Fortunately for the Space Marines, their attackers displayed an appalling lack of marksmanship, but the sheer volume of fire was forcing the Templars to employ every square metre of cover afforded by the gunship’s tailfins, opened dorsal hatches and inactive topside turrets.

  A number of icons flashed onto his vision and Dahan wordlessly issued his orders.

  The Conquerors came to a halt, digging into the reflective surface of the plateau with bracing claws before cycling round their heavy bolters and lascannons. Blazing gouts of fire streamed overhead, ploughing through the crystalline creatures in a thunderous cacophony of shattered crystal and arcing electrical discharge. The data lodged in Dahan’s cognitive overview.

  Whatever else these creatures were, they were definitely not organic.

  The Crusaders increased speed, two moving around each flank as the skitarii Rhinos ground to a halt in a blizzard of glittering ice chips. Assault doors slammed back and squads of cybernetically-enhanced warriors debarked in perfect synchrony. Each squad-chief’s right eye was a battle-implant that received situational data straight from Dahan; they knew what he knew and his binaric orders were implemented virtually instantaneously.

  Like a grand-master’s regicide pieces on a tri-dimensional board, each squad moved in concert with those nearby, offering mutually supporting fields of fire and flank protection. Weaponised servitors swiftly caught up to the infantry, taking up overwatching positions to offer fire-support as and when it was required. The Cataphract robots moved alongside the infantry, their anti-personnel autocannons and power fists ready to support against any foe beyond the soldiers’ capability to engage.

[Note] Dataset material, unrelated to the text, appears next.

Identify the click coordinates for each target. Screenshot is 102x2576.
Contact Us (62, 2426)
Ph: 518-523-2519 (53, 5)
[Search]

  Dahan released his grip on the sides of his own Rhino and dropped to the ground, unlimbering his Cebrenian halberd and igniting his clawed scarifiers. His assigned squad hove into view, and he ran to join them with his peculiar loping gait.

  Skitarii gunfire smashed through the crystal creatures, blasting them apart with solid rounds or detonating them explosively with high-energy hotshots. Grenade launchers cleared space for praetorians to occupy and deny the enemy time to regroup. Dahan himself was not above getting his hands dirty, fighting with killing sweeps of his Cebrenian halberd. He assigned his own command squad, a mix of elite suzerain and experimental weapon-bearers, a path right into the heart of the fight.